Segment Start: Data under study

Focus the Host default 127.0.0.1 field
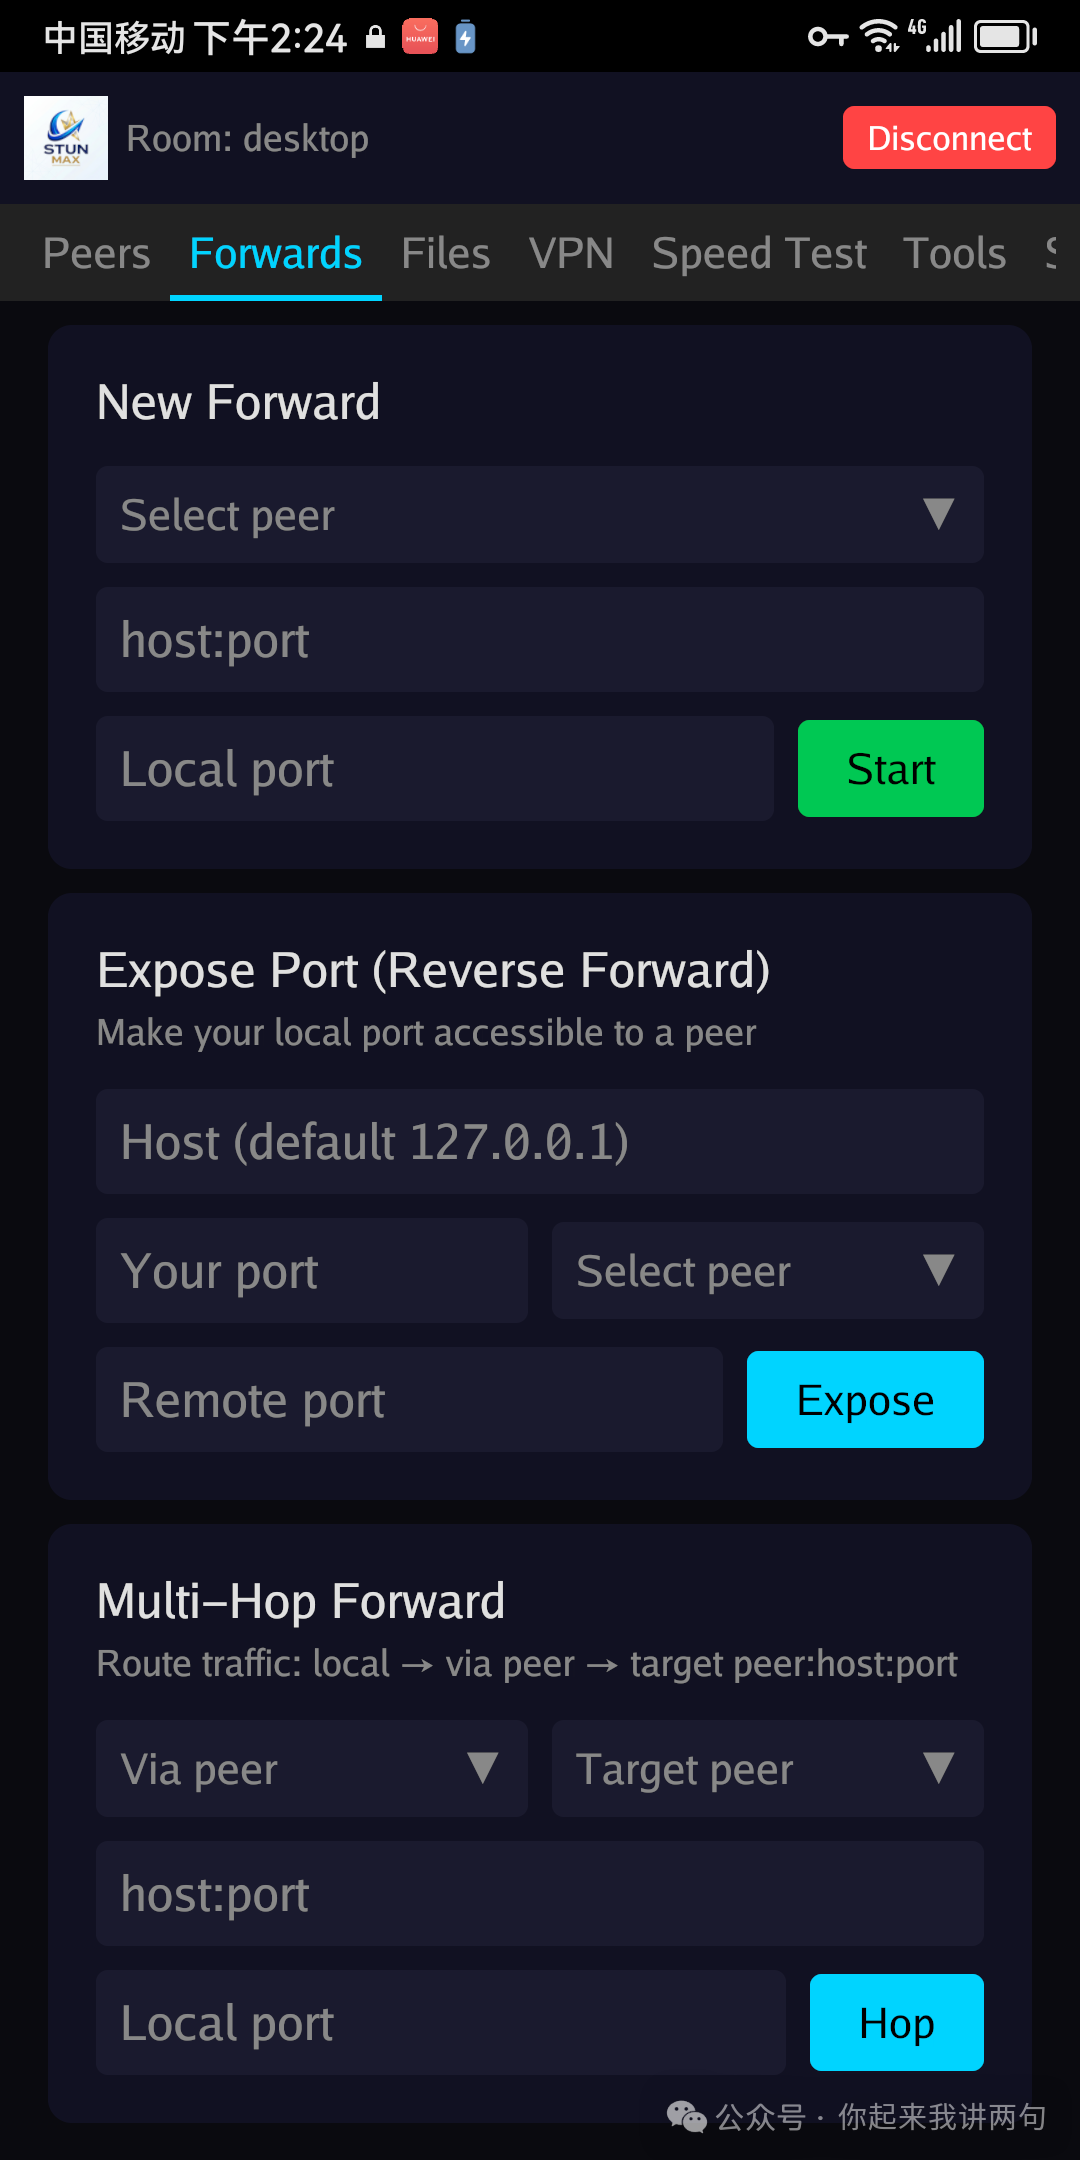The image size is (1080, 2160). coord(540,1142)
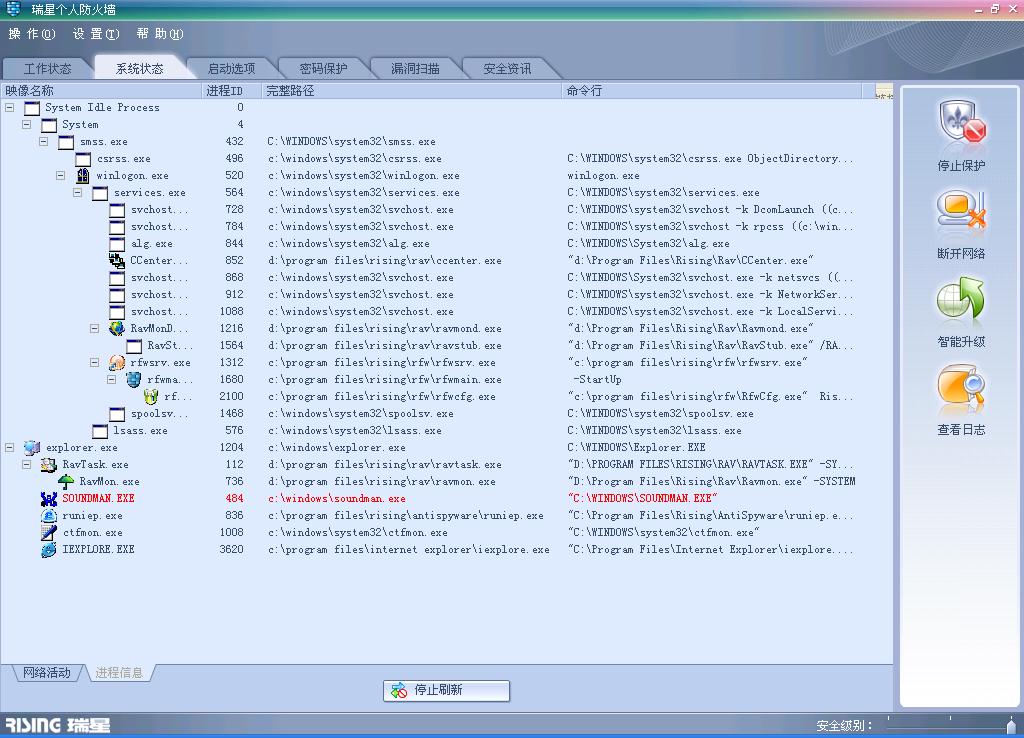Click the IEXPLORE.EXE process icon
This screenshot has height=738, width=1024.
click(x=49, y=549)
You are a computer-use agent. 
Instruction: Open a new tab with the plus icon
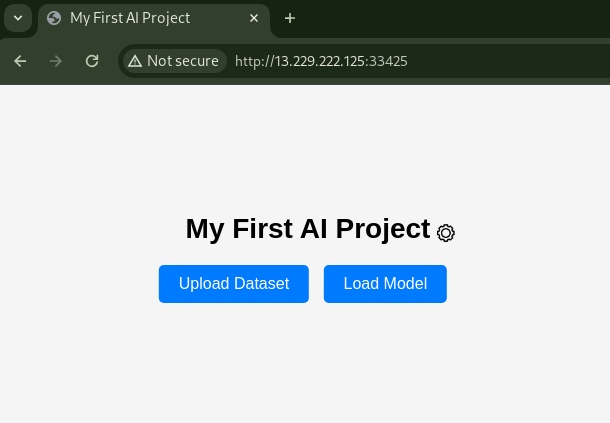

Segment End: Data under study

Task: The entries above must be restated exactly in the answer, and the pictures left out.

Task response:
Focus the Host default 127.0.0.1 field
The image size is (1080, 2160). coord(540,1142)
Click the IEXPLORE.EXE process icon
This screenshot has height=738, width=1024.
click(x=49, y=549)
You are a computer-use agent. 
Instruction: Open a new tab with the plus icon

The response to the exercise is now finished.